* Problem to work on
Copy out every entry precisely.

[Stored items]
|---|

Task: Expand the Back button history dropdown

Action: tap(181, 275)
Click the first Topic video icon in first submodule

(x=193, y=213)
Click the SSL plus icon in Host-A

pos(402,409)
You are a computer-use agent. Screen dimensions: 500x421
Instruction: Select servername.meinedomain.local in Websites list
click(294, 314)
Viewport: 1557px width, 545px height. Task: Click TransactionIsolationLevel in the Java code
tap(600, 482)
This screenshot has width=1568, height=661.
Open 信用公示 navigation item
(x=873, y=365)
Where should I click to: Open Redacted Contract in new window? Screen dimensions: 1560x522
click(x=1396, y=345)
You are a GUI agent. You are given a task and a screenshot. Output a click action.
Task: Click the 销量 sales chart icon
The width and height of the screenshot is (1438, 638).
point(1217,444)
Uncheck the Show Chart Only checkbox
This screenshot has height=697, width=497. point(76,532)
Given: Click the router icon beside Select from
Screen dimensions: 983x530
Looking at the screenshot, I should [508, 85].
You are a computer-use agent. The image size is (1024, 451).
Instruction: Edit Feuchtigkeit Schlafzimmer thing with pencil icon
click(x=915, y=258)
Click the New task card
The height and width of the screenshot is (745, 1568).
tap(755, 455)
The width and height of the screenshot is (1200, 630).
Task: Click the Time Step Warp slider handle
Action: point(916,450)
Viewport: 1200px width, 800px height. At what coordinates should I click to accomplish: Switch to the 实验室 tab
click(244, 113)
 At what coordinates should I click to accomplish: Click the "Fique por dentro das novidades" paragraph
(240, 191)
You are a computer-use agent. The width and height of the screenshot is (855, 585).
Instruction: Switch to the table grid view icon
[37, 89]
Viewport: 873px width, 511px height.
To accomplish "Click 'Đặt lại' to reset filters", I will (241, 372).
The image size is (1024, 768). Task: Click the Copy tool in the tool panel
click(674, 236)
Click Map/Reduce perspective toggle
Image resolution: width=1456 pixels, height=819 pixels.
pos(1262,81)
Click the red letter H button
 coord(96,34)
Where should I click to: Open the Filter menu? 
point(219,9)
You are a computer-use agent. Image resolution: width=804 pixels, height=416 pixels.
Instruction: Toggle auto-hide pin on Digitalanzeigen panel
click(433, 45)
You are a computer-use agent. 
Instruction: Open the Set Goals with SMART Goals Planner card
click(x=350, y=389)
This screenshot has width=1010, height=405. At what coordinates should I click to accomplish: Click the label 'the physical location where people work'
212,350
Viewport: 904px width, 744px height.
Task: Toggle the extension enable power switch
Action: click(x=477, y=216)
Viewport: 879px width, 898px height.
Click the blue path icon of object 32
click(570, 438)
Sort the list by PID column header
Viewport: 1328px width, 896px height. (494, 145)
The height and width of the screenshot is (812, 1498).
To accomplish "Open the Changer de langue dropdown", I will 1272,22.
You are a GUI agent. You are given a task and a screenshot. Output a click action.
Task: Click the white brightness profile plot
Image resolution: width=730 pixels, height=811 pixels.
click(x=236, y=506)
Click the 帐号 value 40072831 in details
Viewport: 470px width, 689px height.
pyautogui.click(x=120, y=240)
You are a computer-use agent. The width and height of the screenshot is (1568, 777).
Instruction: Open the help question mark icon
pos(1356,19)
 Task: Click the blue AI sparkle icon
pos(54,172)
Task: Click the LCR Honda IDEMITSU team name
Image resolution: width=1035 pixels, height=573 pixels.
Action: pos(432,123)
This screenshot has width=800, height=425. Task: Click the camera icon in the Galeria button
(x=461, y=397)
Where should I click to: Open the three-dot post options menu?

|---|

* Your response
Task: Expand the Back button history dropdown

Action: tap(181, 275)
Click the first Topic video icon in first submodule

(x=193, y=213)
Click the SSL plus icon in Host-A

pos(402,409)
You are a computer-use agent. Screen dimensions: 500x421
Instruction: Select servername.meinedomain.local in Websites list
click(294, 314)
Viewport: 1557px width, 545px height. Task: Click TransactionIsolationLevel in the Java code
tap(600, 482)
This screenshot has width=1568, height=661.
Open 信用公示 navigation item
(x=873, y=365)
Where should I click to: Open Redacted Contract in new window? Screen dimensions: 1560x522
click(x=1396, y=345)
You are a GUI agent. You are given a task and a screenshot. Output a click action.
Task: Click the 销量 sales chart icon
The width and height of the screenshot is (1438, 638).
point(1217,444)
Uncheck the Show Chart Only checkbox
This screenshot has height=697, width=497. point(76,532)
Given: Click the router icon beside Select from
Screen dimensions: 983x530
Looking at the screenshot, I should [508, 85].
You are a computer-use agent. The image size is (1024, 451).
Instruction: Edit Feuchtigkeit Schlafzimmer thing with pencil icon
click(x=915, y=258)
Click the New task card
The height and width of the screenshot is (745, 1568).
tap(755, 455)
The width and height of the screenshot is (1200, 630).
Task: Click the Time Step Warp slider handle
Action: point(916,450)
Viewport: 1200px width, 800px height. At what coordinates should I click to accomplish: Switch to the 实验室 tab
click(244, 113)
 At what coordinates should I click to accomplish: Click the "Fique por dentro das novidades" paragraph
(240, 191)
You are a computer-use agent. The width and height of the screenshot is (855, 585).
Instruction: Switch to the table grid view icon
[37, 89]
Viewport: 873px width, 511px height.
To accomplish "Click 'Đặt lại' to reset filters", I will (241, 372).
The image size is (1024, 768). Task: Click the Copy tool in the tool panel
click(674, 236)
Click Map/Reduce perspective toggle
Image resolution: width=1456 pixels, height=819 pixels.
pos(1262,81)
Click the red letter H button
 coord(96,34)
Where should I click to: Open the Filter menu? 
point(219,9)
You are a computer-use agent. Image resolution: width=804 pixels, height=416 pixels.
Instruction: Toggle auto-hide pin on Digitalanzeigen panel
click(433, 45)
You are a computer-use agent. 
Instruction: Open the Set Goals with SMART Goals Planner card
click(x=350, y=389)
This screenshot has width=1010, height=405. At what coordinates should I click to accomplish: Click the label 'the physical location where people work'
212,350
Viewport: 904px width, 744px height.
Task: Toggle the extension enable power switch
Action: click(x=477, y=216)
Viewport: 879px width, 898px height.
Click the blue path icon of object 32
click(570, 438)
Sort the list by PID column header
Viewport: 1328px width, 896px height. (494, 145)
The height and width of the screenshot is (812, 1498).
To accomplish "Open the Changer de langue dropdown", I will 1272,22.
You are a GUI agent. You are given a task and a screenshot. Output a click action.
Task: Click the white brightness profile plot
Image resolution: width=730 pixels, height=811 pixels.
click(x=236, y=506)
Click the 帐号 value 40072831 in details
Viewport: 470px width, 689px height.
pyautogui.click(x=120, y=240)
You are a computer-use agent. The width and height of the screenshot is (1568, 777).
Instruction: Open the help question mark icon
pos(1356,19)
 Task: Click the blue AI sparkle icon
pos(54,172)
Task: Click the LCR Honda IDEMITSU team name
Image resolution: width=1035 pixels, height=573 pixels.
Action: pos(432,123)
This screenshot has width=800, height=425. Task: Click the camera icon in the Galeria button
(x=461, y=397)
Where should I click to: Open the three-dot post options menu?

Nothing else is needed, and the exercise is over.